[start of Dataset extract]

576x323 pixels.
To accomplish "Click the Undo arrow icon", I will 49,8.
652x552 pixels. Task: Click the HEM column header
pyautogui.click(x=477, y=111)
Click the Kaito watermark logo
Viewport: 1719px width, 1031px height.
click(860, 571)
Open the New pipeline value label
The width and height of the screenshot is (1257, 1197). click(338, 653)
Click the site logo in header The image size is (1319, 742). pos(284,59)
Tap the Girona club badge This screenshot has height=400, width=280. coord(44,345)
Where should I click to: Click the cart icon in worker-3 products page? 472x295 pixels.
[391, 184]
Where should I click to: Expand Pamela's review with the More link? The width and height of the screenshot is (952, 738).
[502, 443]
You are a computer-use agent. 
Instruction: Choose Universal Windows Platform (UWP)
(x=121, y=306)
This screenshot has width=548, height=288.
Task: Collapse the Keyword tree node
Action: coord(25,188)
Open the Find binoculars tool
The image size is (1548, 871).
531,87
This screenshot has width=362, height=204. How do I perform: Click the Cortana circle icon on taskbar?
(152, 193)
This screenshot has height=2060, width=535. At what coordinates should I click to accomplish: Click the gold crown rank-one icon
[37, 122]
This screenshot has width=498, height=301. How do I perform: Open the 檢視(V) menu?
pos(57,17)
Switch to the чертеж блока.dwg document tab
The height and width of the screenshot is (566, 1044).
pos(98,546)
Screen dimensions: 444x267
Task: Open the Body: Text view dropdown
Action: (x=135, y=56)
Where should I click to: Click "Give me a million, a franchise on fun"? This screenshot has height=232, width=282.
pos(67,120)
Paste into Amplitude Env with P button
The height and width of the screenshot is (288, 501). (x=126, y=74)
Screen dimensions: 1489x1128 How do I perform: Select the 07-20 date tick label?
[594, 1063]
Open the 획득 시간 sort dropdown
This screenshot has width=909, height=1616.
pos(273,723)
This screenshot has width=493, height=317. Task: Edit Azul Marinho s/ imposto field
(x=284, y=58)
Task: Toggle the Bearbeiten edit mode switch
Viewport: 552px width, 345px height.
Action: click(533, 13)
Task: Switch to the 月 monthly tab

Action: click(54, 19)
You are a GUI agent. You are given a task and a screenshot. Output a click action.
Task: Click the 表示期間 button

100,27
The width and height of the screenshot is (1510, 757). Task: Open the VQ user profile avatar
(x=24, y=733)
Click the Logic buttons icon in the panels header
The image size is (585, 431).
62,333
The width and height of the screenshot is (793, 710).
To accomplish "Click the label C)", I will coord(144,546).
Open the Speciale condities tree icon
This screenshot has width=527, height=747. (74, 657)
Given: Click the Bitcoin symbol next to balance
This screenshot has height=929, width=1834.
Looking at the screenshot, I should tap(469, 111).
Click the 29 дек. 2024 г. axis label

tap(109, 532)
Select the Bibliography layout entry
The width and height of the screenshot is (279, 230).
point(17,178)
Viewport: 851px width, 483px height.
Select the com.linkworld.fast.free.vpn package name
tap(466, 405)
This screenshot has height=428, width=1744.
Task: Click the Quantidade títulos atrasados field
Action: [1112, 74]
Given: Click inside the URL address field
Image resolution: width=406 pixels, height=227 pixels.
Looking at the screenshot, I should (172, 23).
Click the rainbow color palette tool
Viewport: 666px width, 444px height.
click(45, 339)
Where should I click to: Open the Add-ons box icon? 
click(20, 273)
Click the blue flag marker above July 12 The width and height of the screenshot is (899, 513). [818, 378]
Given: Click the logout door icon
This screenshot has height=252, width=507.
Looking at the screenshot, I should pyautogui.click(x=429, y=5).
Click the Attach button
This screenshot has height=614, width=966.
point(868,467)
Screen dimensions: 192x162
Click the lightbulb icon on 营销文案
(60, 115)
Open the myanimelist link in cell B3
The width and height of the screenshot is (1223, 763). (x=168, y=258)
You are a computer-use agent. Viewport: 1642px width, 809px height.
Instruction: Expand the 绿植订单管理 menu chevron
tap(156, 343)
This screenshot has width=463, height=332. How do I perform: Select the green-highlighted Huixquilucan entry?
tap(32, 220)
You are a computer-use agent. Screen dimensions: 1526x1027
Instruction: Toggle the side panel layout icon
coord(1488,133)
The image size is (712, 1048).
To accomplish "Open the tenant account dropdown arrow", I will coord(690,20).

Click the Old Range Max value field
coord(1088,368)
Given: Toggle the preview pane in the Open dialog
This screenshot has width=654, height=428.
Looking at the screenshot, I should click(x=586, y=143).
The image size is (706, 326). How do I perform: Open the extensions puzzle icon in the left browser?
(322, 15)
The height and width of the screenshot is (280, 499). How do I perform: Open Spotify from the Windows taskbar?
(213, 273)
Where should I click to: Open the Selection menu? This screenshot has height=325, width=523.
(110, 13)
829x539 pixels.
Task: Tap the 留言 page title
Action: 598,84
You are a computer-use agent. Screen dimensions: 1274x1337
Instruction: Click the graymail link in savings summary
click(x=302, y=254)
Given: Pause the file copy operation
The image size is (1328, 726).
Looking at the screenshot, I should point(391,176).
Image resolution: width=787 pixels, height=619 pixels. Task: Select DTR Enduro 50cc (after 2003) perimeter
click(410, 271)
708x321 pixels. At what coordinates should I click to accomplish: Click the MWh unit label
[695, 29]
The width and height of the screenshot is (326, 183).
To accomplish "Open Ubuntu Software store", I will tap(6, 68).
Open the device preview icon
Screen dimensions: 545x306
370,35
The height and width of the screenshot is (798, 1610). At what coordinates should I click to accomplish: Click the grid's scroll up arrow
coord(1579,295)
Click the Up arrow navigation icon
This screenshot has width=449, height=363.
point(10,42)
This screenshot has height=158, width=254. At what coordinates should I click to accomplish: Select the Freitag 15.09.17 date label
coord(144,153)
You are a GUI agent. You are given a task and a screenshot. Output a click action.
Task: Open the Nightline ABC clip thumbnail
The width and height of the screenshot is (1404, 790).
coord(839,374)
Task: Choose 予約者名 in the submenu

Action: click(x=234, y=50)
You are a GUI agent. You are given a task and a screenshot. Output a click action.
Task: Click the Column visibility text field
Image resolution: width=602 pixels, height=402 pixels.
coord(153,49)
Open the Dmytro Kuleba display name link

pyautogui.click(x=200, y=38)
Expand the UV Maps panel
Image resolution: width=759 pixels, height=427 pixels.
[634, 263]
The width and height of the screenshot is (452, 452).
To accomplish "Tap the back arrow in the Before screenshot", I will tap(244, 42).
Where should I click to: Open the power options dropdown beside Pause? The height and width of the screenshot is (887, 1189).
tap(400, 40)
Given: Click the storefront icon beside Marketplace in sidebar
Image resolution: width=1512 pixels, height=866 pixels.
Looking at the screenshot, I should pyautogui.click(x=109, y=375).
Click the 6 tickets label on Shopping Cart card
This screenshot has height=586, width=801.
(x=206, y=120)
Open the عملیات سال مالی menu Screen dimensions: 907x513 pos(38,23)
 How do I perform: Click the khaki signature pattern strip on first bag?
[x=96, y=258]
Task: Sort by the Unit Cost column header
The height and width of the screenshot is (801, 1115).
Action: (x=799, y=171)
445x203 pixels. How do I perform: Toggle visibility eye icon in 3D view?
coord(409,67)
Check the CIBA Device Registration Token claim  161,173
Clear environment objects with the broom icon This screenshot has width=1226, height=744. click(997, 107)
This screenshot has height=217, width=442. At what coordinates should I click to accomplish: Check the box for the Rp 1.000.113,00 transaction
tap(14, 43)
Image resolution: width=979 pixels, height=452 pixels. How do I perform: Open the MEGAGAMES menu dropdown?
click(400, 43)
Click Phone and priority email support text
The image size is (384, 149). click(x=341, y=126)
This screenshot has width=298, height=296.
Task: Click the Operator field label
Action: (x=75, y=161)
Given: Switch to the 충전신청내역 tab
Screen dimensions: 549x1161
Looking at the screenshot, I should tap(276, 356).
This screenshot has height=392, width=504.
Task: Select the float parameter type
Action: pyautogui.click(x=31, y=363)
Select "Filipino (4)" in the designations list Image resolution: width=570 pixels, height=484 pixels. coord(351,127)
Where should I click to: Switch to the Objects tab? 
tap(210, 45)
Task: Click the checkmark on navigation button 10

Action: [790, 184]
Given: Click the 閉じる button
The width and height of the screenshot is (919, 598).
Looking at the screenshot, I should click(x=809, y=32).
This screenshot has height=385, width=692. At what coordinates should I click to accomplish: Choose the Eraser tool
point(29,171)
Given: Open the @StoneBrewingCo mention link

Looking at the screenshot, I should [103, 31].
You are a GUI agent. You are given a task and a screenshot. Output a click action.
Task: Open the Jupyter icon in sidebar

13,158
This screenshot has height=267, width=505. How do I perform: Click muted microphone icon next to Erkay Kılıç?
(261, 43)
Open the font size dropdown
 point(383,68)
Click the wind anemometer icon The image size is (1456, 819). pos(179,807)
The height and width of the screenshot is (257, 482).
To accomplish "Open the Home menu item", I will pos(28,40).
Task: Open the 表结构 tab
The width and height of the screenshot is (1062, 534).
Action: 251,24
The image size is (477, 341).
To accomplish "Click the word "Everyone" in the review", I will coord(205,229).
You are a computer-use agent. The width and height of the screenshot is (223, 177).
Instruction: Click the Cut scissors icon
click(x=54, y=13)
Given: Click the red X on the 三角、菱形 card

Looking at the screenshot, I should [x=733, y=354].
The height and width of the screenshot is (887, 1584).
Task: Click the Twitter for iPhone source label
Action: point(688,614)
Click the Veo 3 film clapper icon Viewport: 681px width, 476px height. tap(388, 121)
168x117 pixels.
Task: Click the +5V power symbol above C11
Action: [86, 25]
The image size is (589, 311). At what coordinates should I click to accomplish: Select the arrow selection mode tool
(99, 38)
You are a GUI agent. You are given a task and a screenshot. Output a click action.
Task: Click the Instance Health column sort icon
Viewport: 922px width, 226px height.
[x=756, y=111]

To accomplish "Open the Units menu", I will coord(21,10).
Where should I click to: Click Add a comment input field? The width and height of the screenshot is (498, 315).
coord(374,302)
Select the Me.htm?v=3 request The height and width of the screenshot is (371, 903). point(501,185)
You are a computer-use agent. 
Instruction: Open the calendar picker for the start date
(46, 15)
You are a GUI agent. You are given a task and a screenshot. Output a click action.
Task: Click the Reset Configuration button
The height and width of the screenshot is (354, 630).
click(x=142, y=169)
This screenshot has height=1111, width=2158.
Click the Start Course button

[end of Dataset extract]

Direction:
Place into a JSON list of strings every line of the entries above, from the line containing "The image size is (706, 326)." down to the line containing "will tap(244, 42).", both included. Use one string per line and omit blank lines.

Expected answer:
[
  "The image size is (706, 326). How do I perform: Open the extensions puzzle icon in the left browser?",
  "(322, 15)",
  "The height and width of the screenshot is (280, 499). How do I perform: Open Spotify from the Windows taskbar?",
  "(213, 273)",
  "Where should I click to: Open the Selection menu? This screenshot has height=325, width=523.",
  "(110, 13)",
  "829x539 pixels.",
  "Task: Tap the 留言 page title",
  "Action: 598,84",
  "You are a computer-use agent. Screen dimensions: 1274x1337",
  "Instruction: Click the graymail link in savings summary",
  "click(x=302, y=254)",
  "Given: Pause the file copy operation",
  "The image size is (1328, 726).",
  "Looking at the screenshot, I should point(391,176).",
  "Image resolution: width=787 pixels, height=619 pixels. Task: Select DTR Enduro 50cc (after 2003) perimeter",
  "click(410, 271)",
  "708x321 pixels. At what coordinates should I click to accomplish: Click the MWh unit label",
  "[695, 29]",
  "The width and height of the screenshot is (326, 183).",
  "To accomplish \"Open Ubuntu Software store\", I will tap(6, 68).",
  "Open the device preview icon",
  "Screen dimensions: 545x306",
  "370,35",
  "The height and width of the screenshot is (798, 1610). At what coordinates should I click to accomplish: Click the grid's scroll up arrow",
  "coord(1579,295)",
  "Click the Up arrow navigation icon",
  "This screenshot has width=449, height=363.",
  "point(10,42)",
  "This screenshot has height=158, width=254. At what coordinates should I click to accomplish: Select the Freitag 15.09.17 date label",
  "coord(144,153)",
  "You are a GUI agent. You are given a task and a screenshot. Output a click action.",
  "Task: Open the Nightline ABC clip thumbnail",
  "The width and height of the screenshot is (1404, 790).",
  "coord(839,374)",
  "Task: Choose 予約者名 in the submenu",
  "Action: click(x=234, y=50)",
  "You are a GUI agent. You are given a task and a screenshot. Output a click action.",
  "Task: Click the Column visibility text field",
  "Image resolution: width=602 pixels, height=402 pixels.",
  "coord(153,49)",
  "Open the Dmytro Kuleba display name link",
  "pyautogui.click(x=200, y=38)",
  "Expand the UV Maps panel",
  "Image resolution: width=759 pixels, height=427 pixels.",
  "[634, 263]",
  "The width and height of the screenshot is (452, 452).",
  "To accomplish \"Tap the back arrow in the Before screenshot\", I will tap(244, 42)."
]